Settings pane
Settings for the data source and a list of Data Samples and JavaScript files used in the current data mapping configuration, can be found on the Settings tab at the left. The available options depend on the type of that is loaded. The Input Data settings (especially Delimiters) and are essential to obtain the data and eventually, the output that you need. For more explanation, see Data source settings.
Input Data
The Input Data settings specify how the input data must be interpreted. These settings are different for each data type. For a CSV file, for example, it is important to specify the delimiter that separates data fields. PDF files are already delimited naturally by pages, so the input data settings for PDF files are interpretation settings for text in the file.
CSV file Input Data settings
In a CSV file, data is read line by line, where each line can contain multiple fields. The input data settings specify to the module how the fields are separated.
- Field separator: Defines
what character separates each field in the file. Even though CSV stands for comma-separated values, CSV can actually refer to files where fields are separated using any character, including commas, tabs, semicolons, and pipes.
- Text delimiter: Defines
what character surrounds text in the file, preventing the Field
separator from being interpreted within those text delimiters. This ensures that, for example, the field “Smith; John” is not interpreted as two fields, even if the field delimiter is the semicolon.
- Comment delimiter: Defines
what character starts a comment line.
- Encoding: Defines what
encoding is used to read the Data Source ( US-ASCII, ISO-8859-1, UTF-8,
UTF-16, UTF-16BE or UTF-16LE ).
- Lines to skip: Defines
a number of lines in the CSV that will be skipped and not
used as records.
- Set tabs as a field separator:
Overwrites the Field separator option and sets the Tab character instead
for tab-delimited files.
- First row contains field names: Uses the
first line of the CSV as headers, which automatically names all extracted
fields.
- Ignore unparseable lines:
Ignores any line that does not correspond to the settings above.

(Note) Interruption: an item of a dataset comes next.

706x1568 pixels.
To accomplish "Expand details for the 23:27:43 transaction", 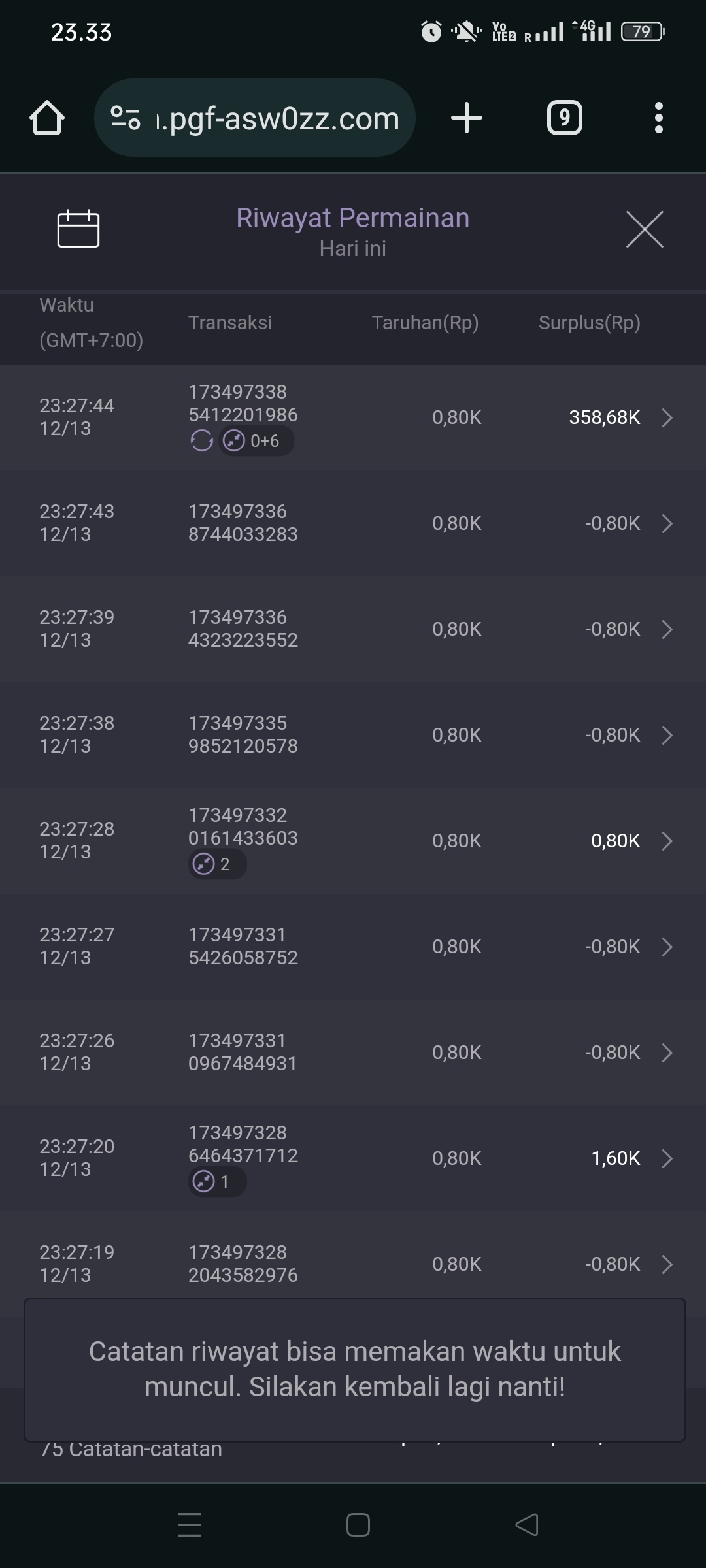I will (667, 523).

Excel file Input Data settings
There are no settings for field separation in an Excel file, only settings with regards to the file as a whole.
- Lines to skip: Defines
a number of lines in the Excel file that will be skipped and not
used as records.
- First row contains field names: Check this option to use the first line of the Excel file as headers. This option automatically names all extracted fields.
- Sheet: Only one sheet can be selected as the data source.
PDF file Input Data settings
PDF Files have a natural, static delimiter in the form of pages, so the options here are interpretation settings for text in the PDF file. The Input Data settings for PDF files determine how words, lines and paragraphs are detected in the PDF when creating data selections. Each value represents a fraction of the average font size of text in a data selection, meaning "0.3" represents 30% of the height or width.
- Word spacing: Determines the spacing between words. As PDF text spacing is somehow done through positioning instead of actual text spaces, text position is what is used to find new words. This option determines what percentage of the average width of a single character needs to be empty to consider a new word has started. The default value is 0.3, meaning a space is assumed if there is a blank area of 30% of the width of the average character in the font.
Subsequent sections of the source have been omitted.